A line AB is drawn on a plane. Points P and Q are marked on the line AB on the same side of mid point of AB. P divides the line AB in the ratio 2 : 3, and Q divides the line AB in the ratio 3 : 4. If PQ is given to be 2 then find the length of AB.

Answer 1

Hint: First draw the diagram with the help of given information in the question. Then write the ratio of length segments formed by P and Q. Then form an equation involving PQ. Then put PQ = 2 and solve the equation.

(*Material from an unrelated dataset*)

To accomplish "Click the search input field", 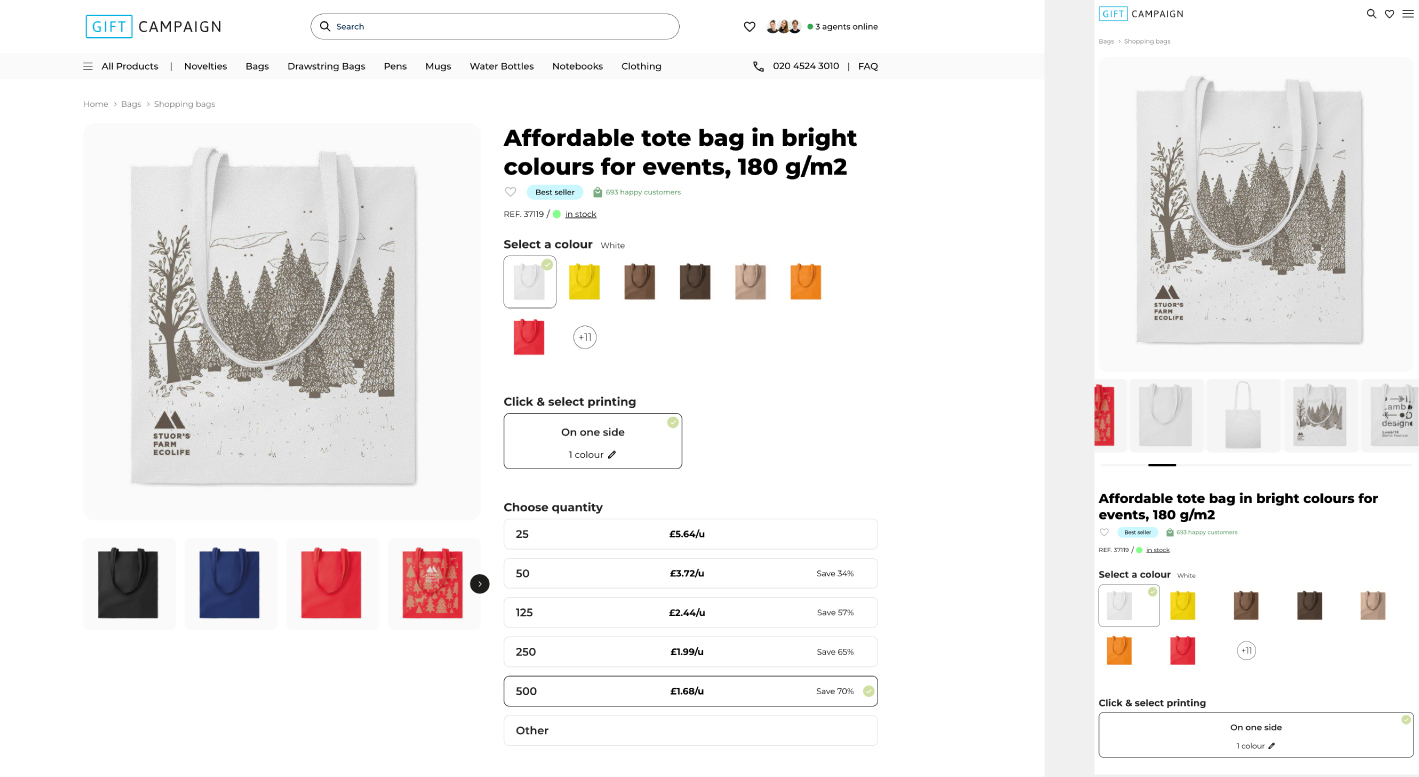I will tap(500, 27).
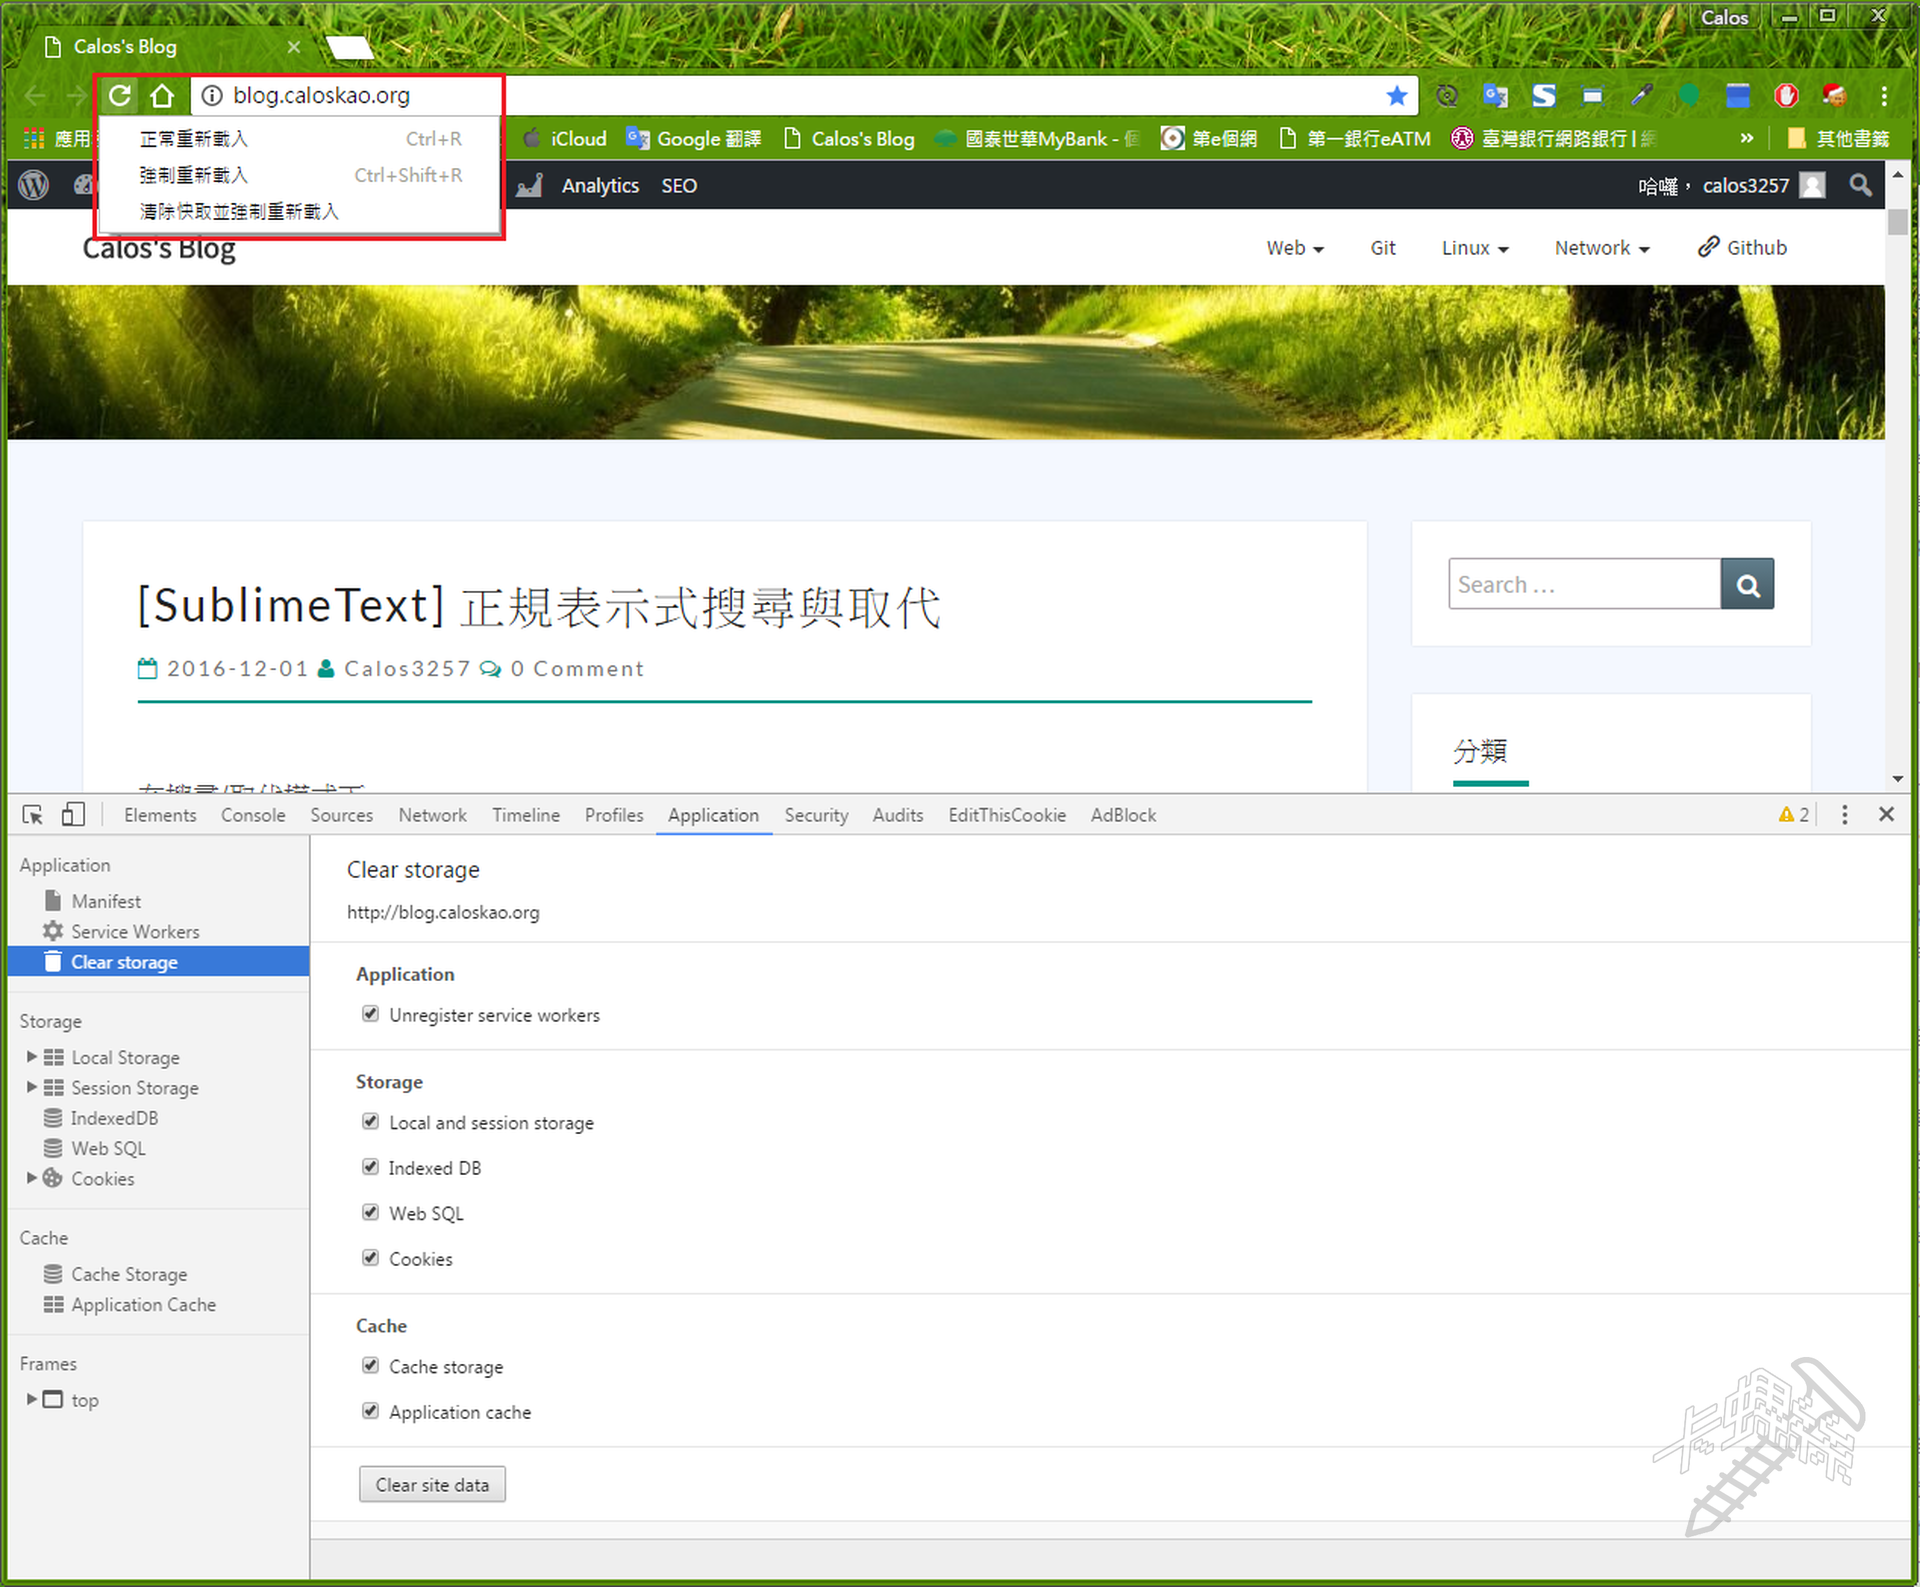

Complete step-by-step answer:

Let’s draw a line AB and mark points P and Q on it such that P and Q are on the same side of mid point.
It is given that P divides the line segment AB in the ratio 2 : 3. So
$\dfrac{AP}{PB}=\dfrac{2}{3}\,\,\,\,\,\,\,\,\,\cdot \cdot \cdot \text{(i)}$
It is also given that Q divides the line segment AB in the ratio 3 : 4. So,
$\begin{align}
  & \dfrac{AQ}{QB}=\dfrac{3}{4}\, \\
 & \Rightarrow AQ=\dfrac{3}{4}QB\,\,\,\,\,\,\cdot \cdot \cdot \text{(ii)} \\
\end{align}$
Taking equation (i),
$\begin{align}
  & \dfrac{AP}{PB}=\dfrac{2}{3} \\
 & \Rightarrow \dfrac{AQ-PQ}{PQ+QB}=\dfrac{2}{3} \\
 & \Rightarrow 3\left( AQ-QB \right)=2\left( PQ+QB \right) \\
\end{align}$
PQ is given to be 2. So putting it in the above equation we get
$\begin{align}
  & 3\left( AQ-PQ \right)=2\left( PQ+QB \right) \\
 & \Rightarrow 3(AQ-2)=2(2+QB) \\
 & \Rightarrow 3AQ-6=4+2QB \\
 & \Rightarrow 3AQ-2QB=10\,\,\,\,\,\cdot \cdot \cdot \text{(iii)} \\
\end{align}$
Now using equation (ii) in the equation (iii) we get
$\begin{align}
  & 3\dfrac{3}{4}QB-2QB=10 \\
 & \Rightarrow \dfrac{1}{4}QB=10 \\
 & \Rightarrow QB=40 \\
\end{align}$
Putting this value of QB in equation (ii) we get,
$\begin{align}
  & AQ=\dfrac{3}{4}QB \\
 & \Rightarrow AQ=\dfrac{3}{4}\times 40=30 \\
\end{align}$
Now we know the values of AQ and QB. To get the value of AB we have to add AQ and QB. So,
$\begin{align}
  & AB=AQ+QB \\
 & \Rightarrow AB=30+40 \\
 & \Rightarrow AB=70 \\
\end{align}$
So the length of line segment AB is 70.
Note: This question requires making a diagram to best visualise the question. If the figure is not drawn then you may make mistakes in substituting AP and PB.